=== Exercise material ===
******

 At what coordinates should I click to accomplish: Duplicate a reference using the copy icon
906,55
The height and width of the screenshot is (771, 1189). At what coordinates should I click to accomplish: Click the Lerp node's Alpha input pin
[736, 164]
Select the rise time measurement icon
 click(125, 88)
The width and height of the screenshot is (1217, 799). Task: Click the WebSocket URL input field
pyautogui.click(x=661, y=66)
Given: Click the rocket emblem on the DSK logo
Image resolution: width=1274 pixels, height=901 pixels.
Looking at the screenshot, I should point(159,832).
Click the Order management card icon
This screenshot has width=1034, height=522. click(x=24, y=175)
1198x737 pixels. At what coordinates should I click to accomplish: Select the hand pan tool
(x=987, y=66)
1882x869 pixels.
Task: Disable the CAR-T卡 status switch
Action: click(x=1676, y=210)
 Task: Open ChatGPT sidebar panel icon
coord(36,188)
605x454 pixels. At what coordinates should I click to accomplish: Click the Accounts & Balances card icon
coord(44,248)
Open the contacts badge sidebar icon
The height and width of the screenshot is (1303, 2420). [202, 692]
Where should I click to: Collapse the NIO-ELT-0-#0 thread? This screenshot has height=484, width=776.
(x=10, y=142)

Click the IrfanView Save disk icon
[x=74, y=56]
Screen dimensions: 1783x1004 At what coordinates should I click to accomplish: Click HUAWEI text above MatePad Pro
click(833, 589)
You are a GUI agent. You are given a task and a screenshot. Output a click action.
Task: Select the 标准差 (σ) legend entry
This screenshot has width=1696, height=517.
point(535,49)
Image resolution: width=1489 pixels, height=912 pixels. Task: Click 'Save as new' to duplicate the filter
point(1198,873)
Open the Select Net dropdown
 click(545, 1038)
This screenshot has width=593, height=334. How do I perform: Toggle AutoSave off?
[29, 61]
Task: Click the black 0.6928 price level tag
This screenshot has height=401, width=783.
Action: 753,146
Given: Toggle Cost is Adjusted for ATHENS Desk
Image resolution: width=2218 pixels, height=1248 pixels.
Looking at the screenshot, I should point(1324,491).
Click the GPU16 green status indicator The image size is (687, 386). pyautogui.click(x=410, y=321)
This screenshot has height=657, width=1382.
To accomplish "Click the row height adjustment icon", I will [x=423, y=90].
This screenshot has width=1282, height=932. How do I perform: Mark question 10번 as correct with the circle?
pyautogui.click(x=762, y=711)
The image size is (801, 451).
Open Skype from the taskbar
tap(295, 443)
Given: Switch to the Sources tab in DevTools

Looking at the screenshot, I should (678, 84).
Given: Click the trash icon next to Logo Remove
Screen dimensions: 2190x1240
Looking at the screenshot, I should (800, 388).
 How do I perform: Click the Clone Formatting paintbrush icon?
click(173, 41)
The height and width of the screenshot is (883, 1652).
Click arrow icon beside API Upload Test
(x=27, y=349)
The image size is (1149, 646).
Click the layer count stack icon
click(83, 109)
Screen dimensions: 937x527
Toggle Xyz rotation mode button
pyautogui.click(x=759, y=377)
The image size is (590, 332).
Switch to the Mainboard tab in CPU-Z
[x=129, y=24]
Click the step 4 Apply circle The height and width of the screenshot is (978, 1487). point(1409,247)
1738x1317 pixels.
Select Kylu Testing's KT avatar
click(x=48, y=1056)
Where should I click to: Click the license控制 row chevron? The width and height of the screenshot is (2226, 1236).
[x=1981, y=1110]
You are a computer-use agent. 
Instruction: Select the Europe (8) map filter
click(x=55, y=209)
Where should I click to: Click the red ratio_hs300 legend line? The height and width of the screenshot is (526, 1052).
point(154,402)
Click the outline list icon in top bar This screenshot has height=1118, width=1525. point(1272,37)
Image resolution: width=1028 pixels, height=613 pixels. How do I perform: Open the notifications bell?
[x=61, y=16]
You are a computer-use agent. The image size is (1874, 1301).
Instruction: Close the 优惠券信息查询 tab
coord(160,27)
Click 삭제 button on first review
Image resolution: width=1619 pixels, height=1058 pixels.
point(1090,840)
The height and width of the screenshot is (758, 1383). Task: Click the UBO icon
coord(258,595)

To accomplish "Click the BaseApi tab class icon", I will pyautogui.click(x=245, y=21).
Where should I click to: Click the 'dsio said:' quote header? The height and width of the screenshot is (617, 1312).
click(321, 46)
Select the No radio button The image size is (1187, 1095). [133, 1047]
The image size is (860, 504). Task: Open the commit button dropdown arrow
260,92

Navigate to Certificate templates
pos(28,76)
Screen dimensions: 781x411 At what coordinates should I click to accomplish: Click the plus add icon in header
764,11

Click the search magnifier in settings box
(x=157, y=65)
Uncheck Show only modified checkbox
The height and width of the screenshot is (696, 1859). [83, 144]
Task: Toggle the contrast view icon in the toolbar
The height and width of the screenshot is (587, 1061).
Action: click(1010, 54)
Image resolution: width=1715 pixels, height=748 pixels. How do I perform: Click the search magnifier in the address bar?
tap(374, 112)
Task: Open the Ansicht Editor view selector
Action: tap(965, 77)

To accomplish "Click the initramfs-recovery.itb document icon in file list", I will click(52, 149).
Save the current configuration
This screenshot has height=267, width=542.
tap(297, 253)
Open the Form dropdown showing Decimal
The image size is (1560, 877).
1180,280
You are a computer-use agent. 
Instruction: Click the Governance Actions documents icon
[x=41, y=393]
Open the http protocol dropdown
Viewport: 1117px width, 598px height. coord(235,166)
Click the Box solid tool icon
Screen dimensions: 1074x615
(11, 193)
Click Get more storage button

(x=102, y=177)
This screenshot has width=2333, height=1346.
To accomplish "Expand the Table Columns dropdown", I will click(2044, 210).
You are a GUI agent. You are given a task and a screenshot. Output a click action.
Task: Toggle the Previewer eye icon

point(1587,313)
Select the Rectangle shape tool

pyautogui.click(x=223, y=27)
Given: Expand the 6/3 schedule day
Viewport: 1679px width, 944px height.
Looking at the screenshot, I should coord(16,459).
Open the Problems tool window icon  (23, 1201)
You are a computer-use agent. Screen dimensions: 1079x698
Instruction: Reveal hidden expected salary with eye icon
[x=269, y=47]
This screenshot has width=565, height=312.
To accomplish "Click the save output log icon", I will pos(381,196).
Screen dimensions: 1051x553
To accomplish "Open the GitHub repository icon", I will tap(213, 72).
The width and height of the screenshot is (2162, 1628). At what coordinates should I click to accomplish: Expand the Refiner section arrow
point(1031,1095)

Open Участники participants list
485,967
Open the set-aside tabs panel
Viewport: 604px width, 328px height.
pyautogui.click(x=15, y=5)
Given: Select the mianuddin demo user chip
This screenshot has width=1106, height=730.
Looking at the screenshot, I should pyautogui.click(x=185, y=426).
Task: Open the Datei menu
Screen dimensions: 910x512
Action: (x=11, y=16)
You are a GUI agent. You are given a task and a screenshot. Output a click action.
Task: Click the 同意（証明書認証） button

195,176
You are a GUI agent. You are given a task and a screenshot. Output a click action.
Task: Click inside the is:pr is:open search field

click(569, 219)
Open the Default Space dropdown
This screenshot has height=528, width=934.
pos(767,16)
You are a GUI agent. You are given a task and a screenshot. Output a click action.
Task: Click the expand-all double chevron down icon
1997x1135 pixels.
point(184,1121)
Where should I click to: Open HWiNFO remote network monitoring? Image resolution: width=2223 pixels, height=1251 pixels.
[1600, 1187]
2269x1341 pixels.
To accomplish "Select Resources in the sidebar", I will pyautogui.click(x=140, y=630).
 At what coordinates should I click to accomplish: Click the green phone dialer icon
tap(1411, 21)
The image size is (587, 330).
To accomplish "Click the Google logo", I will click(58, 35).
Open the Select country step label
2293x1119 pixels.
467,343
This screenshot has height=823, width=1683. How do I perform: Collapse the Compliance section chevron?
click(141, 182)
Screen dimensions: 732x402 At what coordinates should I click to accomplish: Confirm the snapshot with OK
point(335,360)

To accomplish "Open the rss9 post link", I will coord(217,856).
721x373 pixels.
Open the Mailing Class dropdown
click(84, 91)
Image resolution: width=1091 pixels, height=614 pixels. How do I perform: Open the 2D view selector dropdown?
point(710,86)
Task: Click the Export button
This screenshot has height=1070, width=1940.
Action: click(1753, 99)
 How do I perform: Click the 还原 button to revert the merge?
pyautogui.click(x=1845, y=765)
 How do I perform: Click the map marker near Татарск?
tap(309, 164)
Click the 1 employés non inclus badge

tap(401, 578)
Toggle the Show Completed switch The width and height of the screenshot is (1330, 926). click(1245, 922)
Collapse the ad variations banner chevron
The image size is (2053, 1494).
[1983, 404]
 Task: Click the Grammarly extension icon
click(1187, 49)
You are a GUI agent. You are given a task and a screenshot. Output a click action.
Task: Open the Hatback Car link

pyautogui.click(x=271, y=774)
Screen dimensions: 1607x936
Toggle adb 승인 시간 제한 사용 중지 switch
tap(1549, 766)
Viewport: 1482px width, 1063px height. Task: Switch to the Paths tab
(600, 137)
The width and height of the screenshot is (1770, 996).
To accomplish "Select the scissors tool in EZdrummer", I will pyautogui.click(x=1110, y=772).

******

=== What needs to be done ===
Copy each line of the listing that carries the string "computer".

=== Exercise output ===
You are a computer-use agent. 
You are a computer-use agent. The image size is (1874, 1301).
You are a computer-use agent. 
You are a computer-use agent. Screen dimensions: 1079x698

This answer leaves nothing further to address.